Um dia não são dias. Não?
Arsélio Martins

Por onde eu caminho, o tempo não comeu a vontade de ser feliz e acreditar nas pessoas que conheço e não conheço. Calcorreamos as ruas trocando “bons dias! como está?” sem nos determos um momento a pensar no mal e no bem, porque sabemos que o bem é a normalidade e o mal esconde-se na excepção para ser encontrado e ser transformado pelo bem comum.
Saio assim pelas ruas de Aveiro. Saio de casa e sossego o olhar na relva em frente cercada por uma moldura de árvores que ensinam o caminho às estradas velozes. Olho a praceta Afonso Gomes. É uma praceta cuidada pela cooperativa Chave, a relva está verde e as plantas estão a crescer em todo o seu esplendor. No campo de jogos, dois jovens atacam-se com bolas de brincar.

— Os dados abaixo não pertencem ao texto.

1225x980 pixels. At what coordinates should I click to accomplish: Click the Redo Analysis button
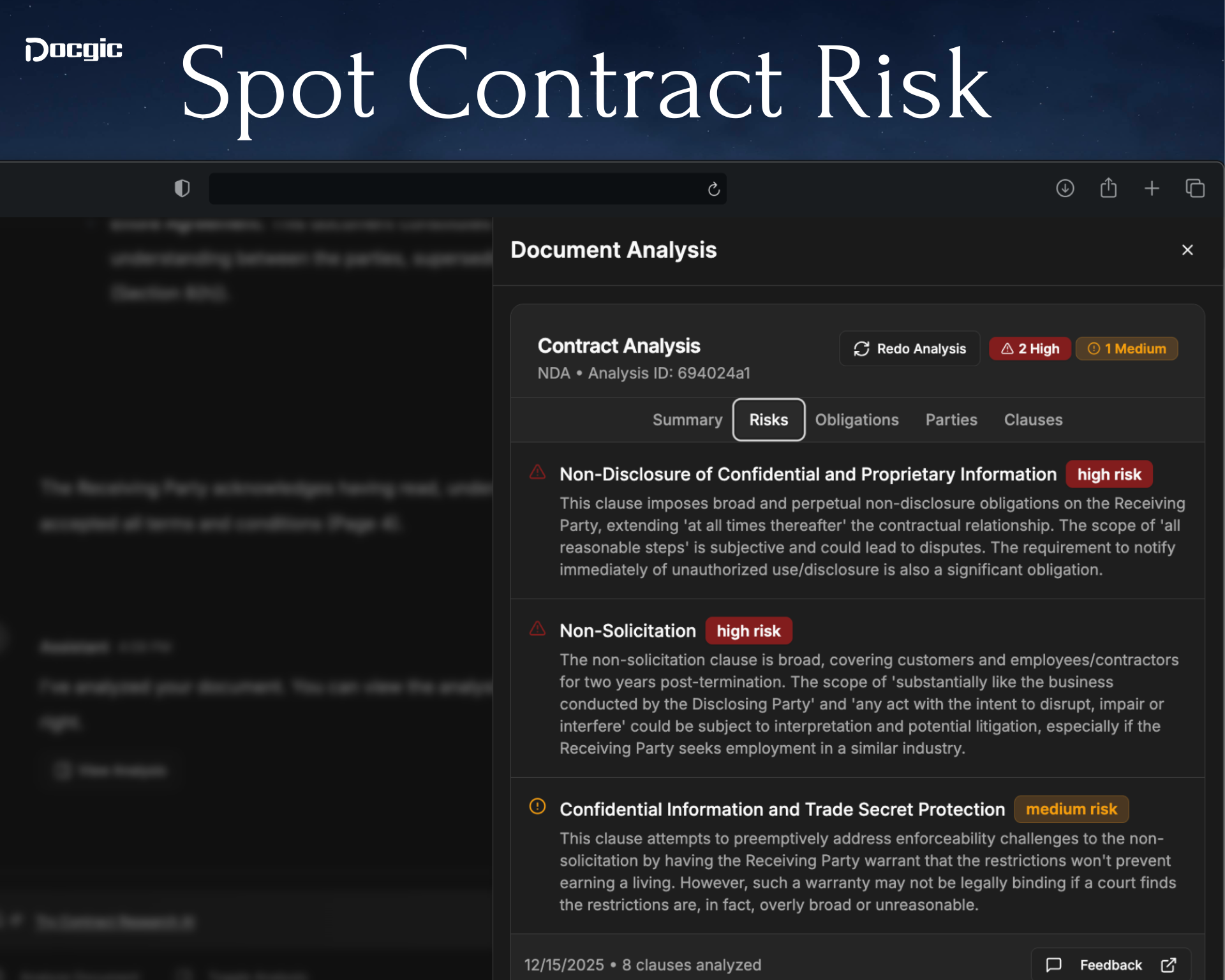pos(909,348)
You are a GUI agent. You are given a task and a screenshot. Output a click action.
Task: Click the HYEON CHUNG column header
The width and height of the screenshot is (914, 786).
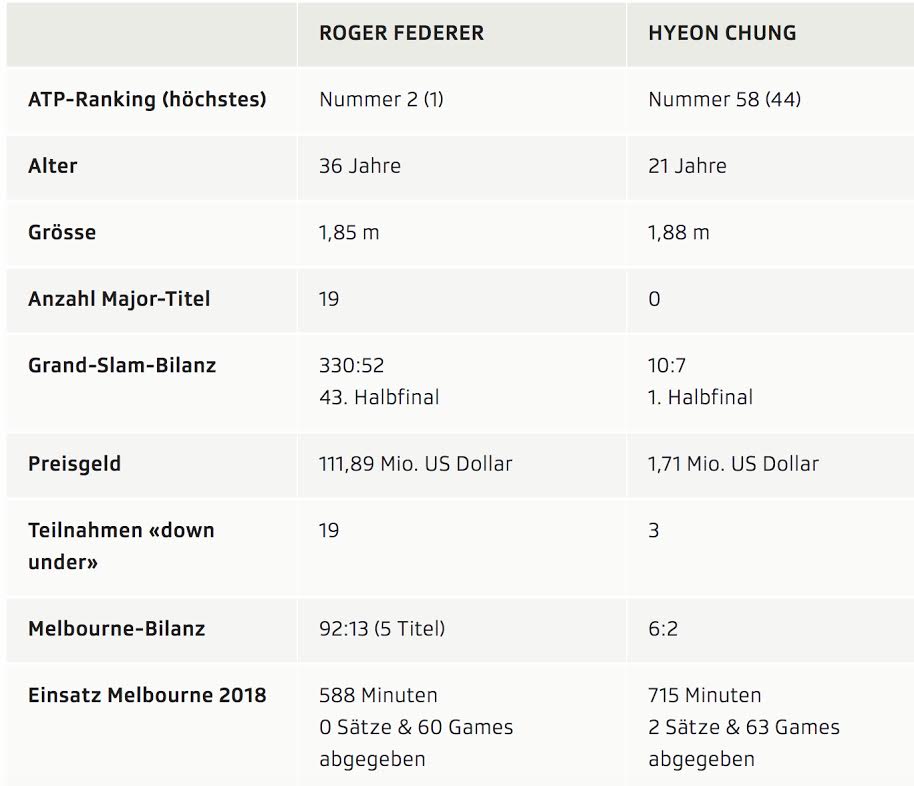point(722,33)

Atravesso o meu bairro de Santiago e procuro e encontro o sossego das praças públicas entre as bandas de casas. Nestes dias calmos, descansam nos bancos os olhares que vigiam as crianças nas suas aleatórias viagens pela relva. Atravesso o meu bairro de Santiago pelos jardins públicos (só tenho pena que alguns gestos construtivos tenham sido interrompidos e possam ter sido o início da degradação que só os humanos sabem acrescentar), mas principalmente atravesso o meu olhar feliz pelos pequenos paraísos de flores que as mãos dos pobres sabem fazer crescer nas portas de entrada e nas varandas do sonho. Quando o vento é forte (e é muitas vezes forte) caminho apressado. Quando é brisa de Santiago ou quando está muito calor, vagueio pelas arcadas dos comboios amarelos numa viagem de sombra fresca e não me canso desta companhia das cores vegetais em que quero tropeçar. Tudo depende do olhar.

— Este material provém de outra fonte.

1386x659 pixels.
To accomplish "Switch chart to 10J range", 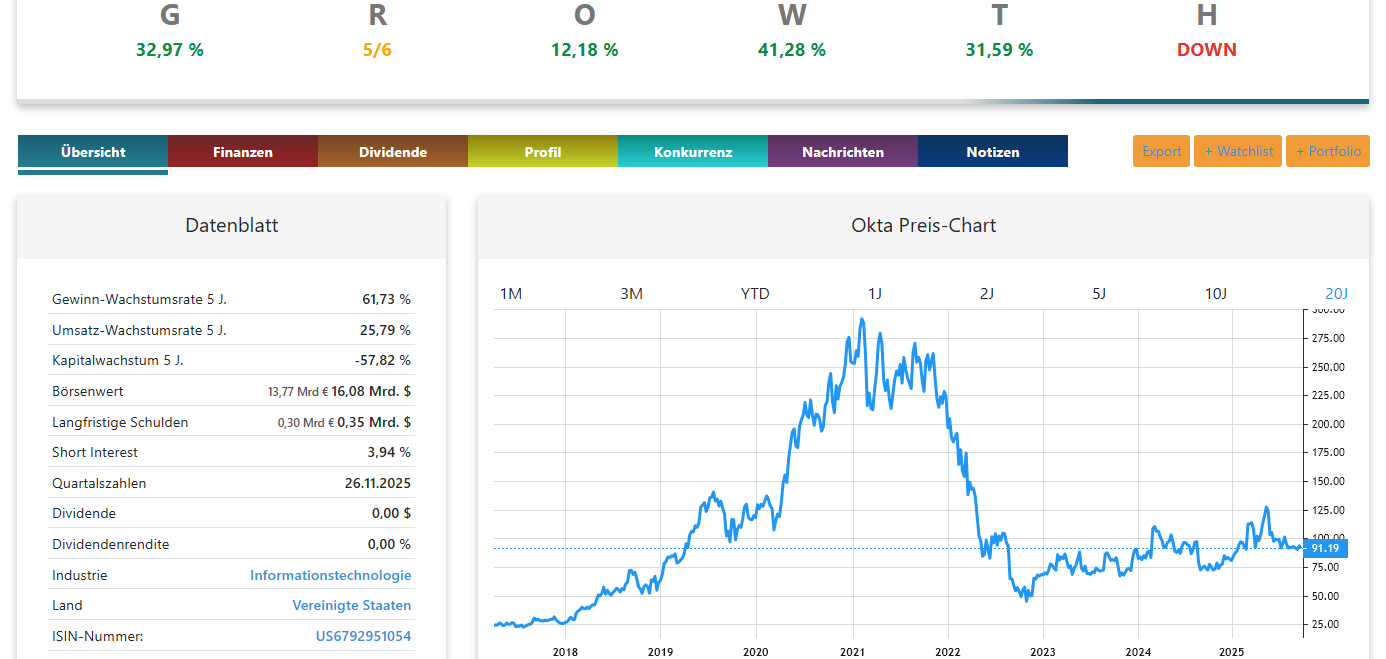I will point(1215,293).
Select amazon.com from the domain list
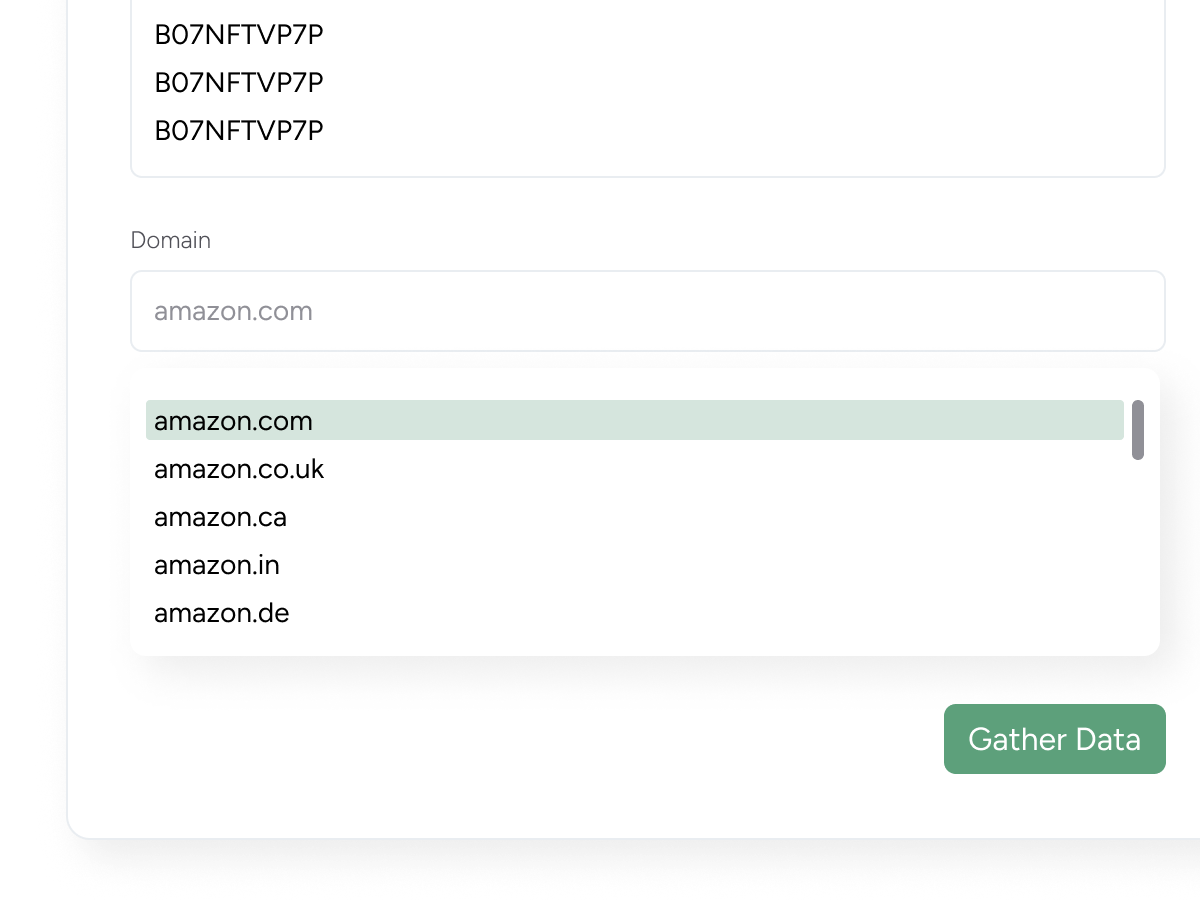Viewport: 1200px width, 900px height. [233, 421]
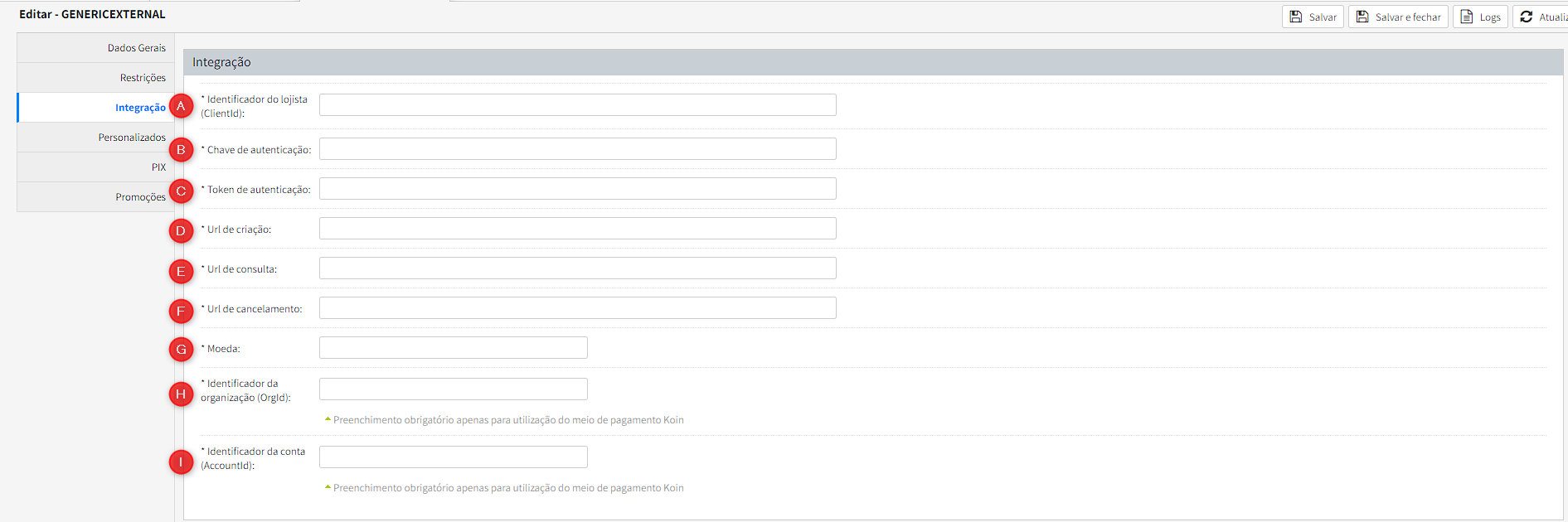Click the Url de cancelamento field
1568x522 pixels.
(x=577, y=308)
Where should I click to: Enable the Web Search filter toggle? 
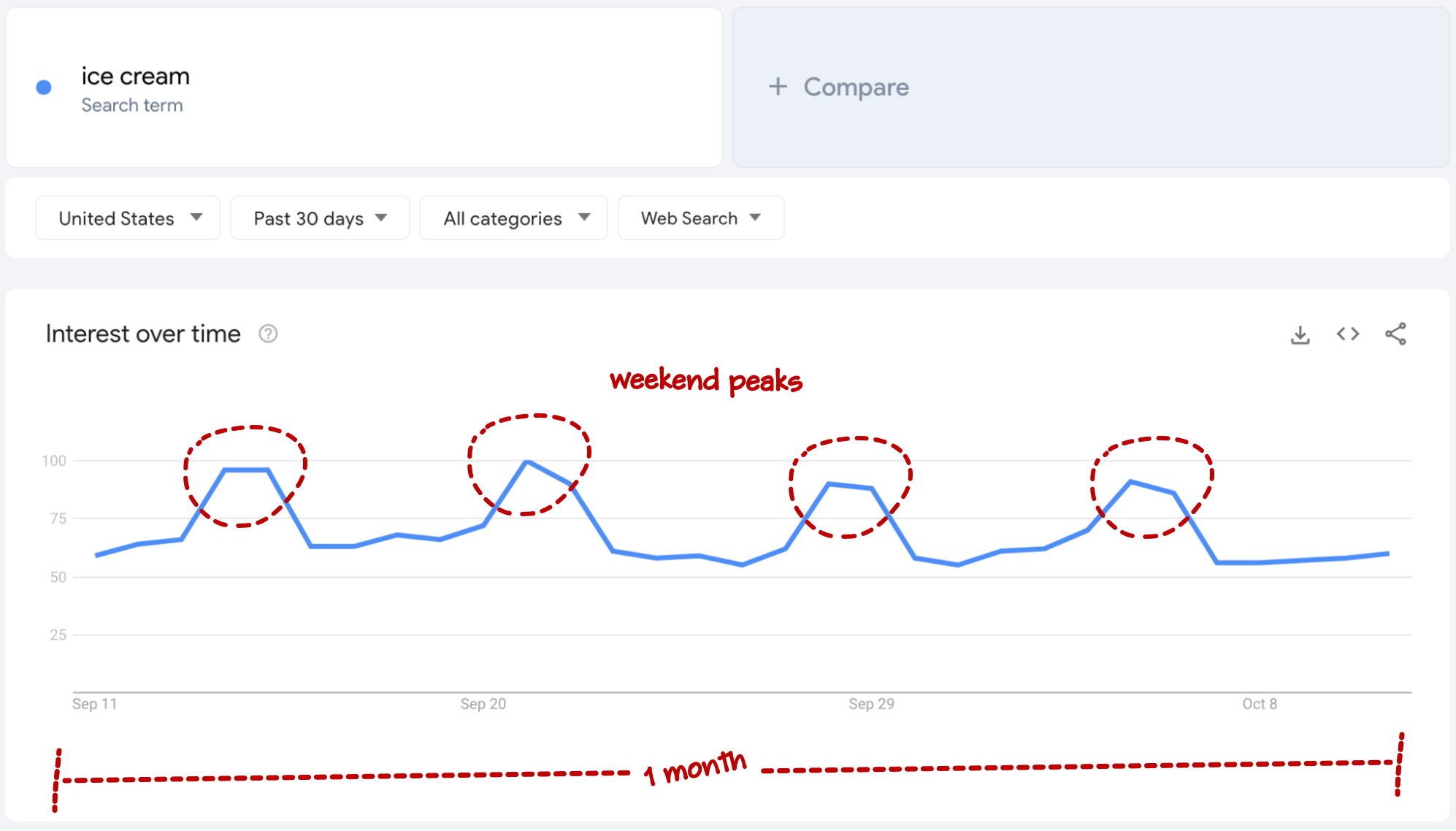pos(699,217)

Passo pelo quiosque e o jornal devolve-me uma tristeza fria. Mas persisto no caminho da gente comum da cidade, esta que nos habitua a andar. Passo pela praça do Marquês. Ainda o pó (agora amarelo avermelhado da cama da calçada) nos acompanha na passagem de uma praça em obras com cheiro a pedras e cimento para outra praça com pessoas e cores vegetais. Na rua dos Combatentes, as cores estão penduradas à altura dos olhos voadores e lá em baixo a água para a esquerda acrescenta-nos a serenidade dos espelhos naturais. Quando subo para a Sé, descanso na relva do museu. A Natália C. pergunta-me pela família. As árvores da rua Passos Manuel encheram-me de folhas contra a agressão da poda. Entro no cercado da escola José Estêvão pelo lado das árvores de majestade sem nome. Dentro do edifício, os corredores estão frescos e os jovens atropelam gargalhadas. Deixo que os meus olhos se prendam no jardim nascido entre as pedras do pátio interior de mim mesmo. Entre as casas, dentro das ruas de Aveiro, pé ante pé transporto o ar da vida comum até aqui. Escrevo: “a semana que passou não é só o que está fora de cada um de nós.”